First drafts are a bit like sandcastles on the beach: creative, lots of fun to build – but fragile. When the tides come in, they get washed away.
Well, the good news is – not all of your writing will get washed away by editing. Plot elements, characters, phrases will hang around. The more you rebuild, the more will cling on, a bit like friendly barnacles. However, in a way, the editing process never ends. Not even when it is finished. Hey, even a hugely successful author like J.K Rowling keeps introducing new facets to her characters and admits openly she regrets killing some of her reader’s darlings.
While authors like Rowling can bring their darlings back to life through prequels and films, can openly discuss their choices and even apologise for shooting down some characters or for pairing others, most of us will not enjoy that privilege.

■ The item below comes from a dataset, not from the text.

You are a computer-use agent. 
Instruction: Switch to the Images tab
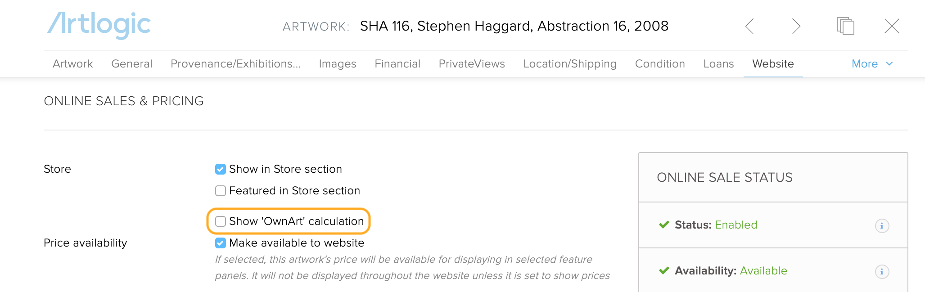pyautogui.click(x=338, y=64)
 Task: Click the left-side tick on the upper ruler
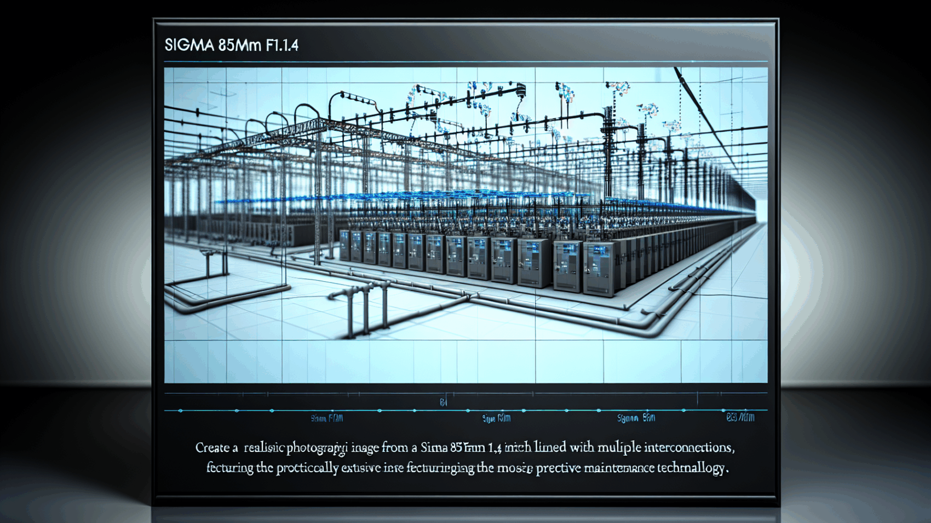[x=267, y=394]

At some point, we need to lift the axe. Not only on characters, but also on pieces of texts, elements of the plot that felt just right during the first draft but suddenly no longer fit.
Tip #1 – If you have to cut something you’re proud of, keep a copy. I have a “dead dodo” file, where I keep my darlings that did not make the cut. I also butcher those firsts novels that won’t ever see the light of publishing. There ARE good things in there. Things that might work in a different context. Phrases, descriptions, walk-ons that are too good not to be used. Store them, and you will be surprised how much you can re-use.

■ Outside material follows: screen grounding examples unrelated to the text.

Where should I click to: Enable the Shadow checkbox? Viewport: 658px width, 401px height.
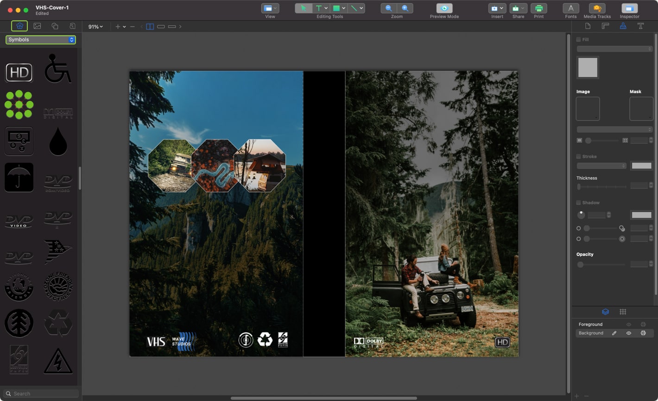pos(577,202)
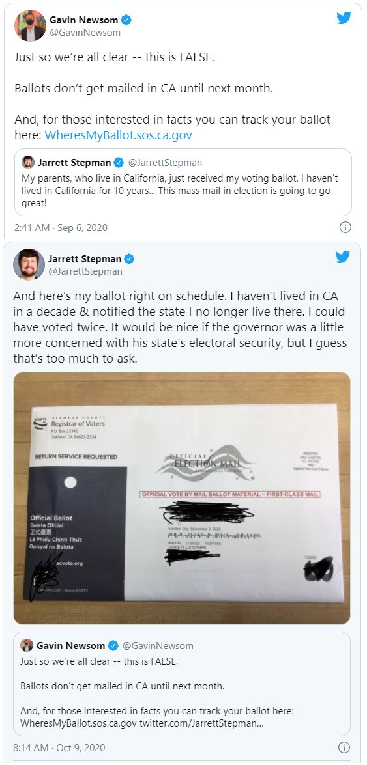The height and width of the screenshot is (765, 367).
Task: Click Newsom's verified badge in top tweet
Action: click(126, 20)
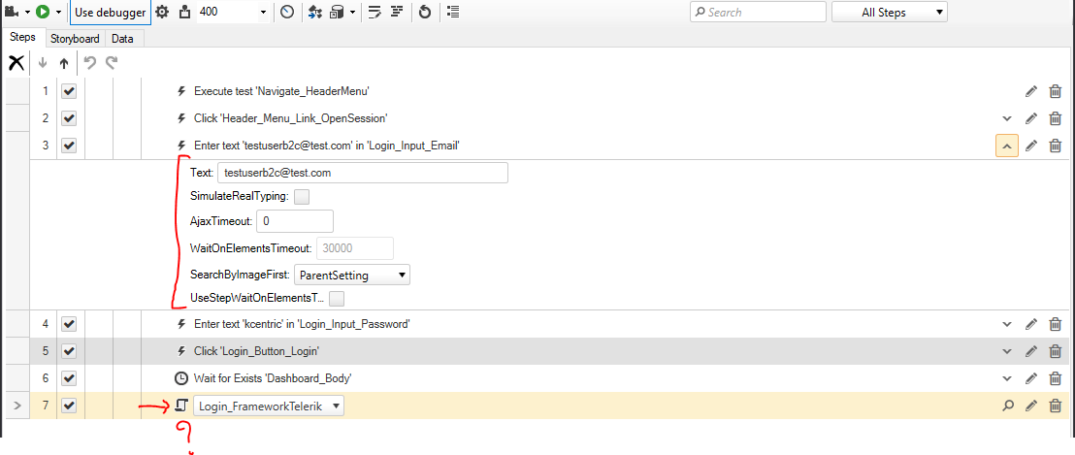Screen dimensions: 1075x455
Task: Disable step 2 using its checkbox
Action: [69, 118]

Having said that, how does one know that something doesn’t fit? Sadly, the list of potential candidates to walk the plank is rather long.
Tip #2 – To cut or not to cut – There’s a hitlist for editorial killers.
First of all – lose the waffle. And no, I don’t mean the things you can buy at fun fairs. Wordiness, echoes, repetitions – of words, actions, even characters – need to be cut. Every word counts. Your readers don’t pay for fluff. They don’t pay for clunky or loose sentences à la
“She considered starting to think, tackle the issue, but realised that perhaps she ought to maybe go the other way and just let her mind drift. Float in the blue. Not use her brain for a while.”
Those are a lot of words to say somebody doesn’t want to face reality. Plus, I would give the “issue” a name and describe it.
Tip #3: Cut scenes without purpose. Every scene serves a function (action, transition, character or information) and every single one of them must drive the plot. If they don’t, they have to go. For example, scene 1 in chapter one might introduce the characters while the second scene gives (some!!!) backstory. Scene 3 then has the characters transition to another location where they, in scene 4, get whacked by the inciting incident.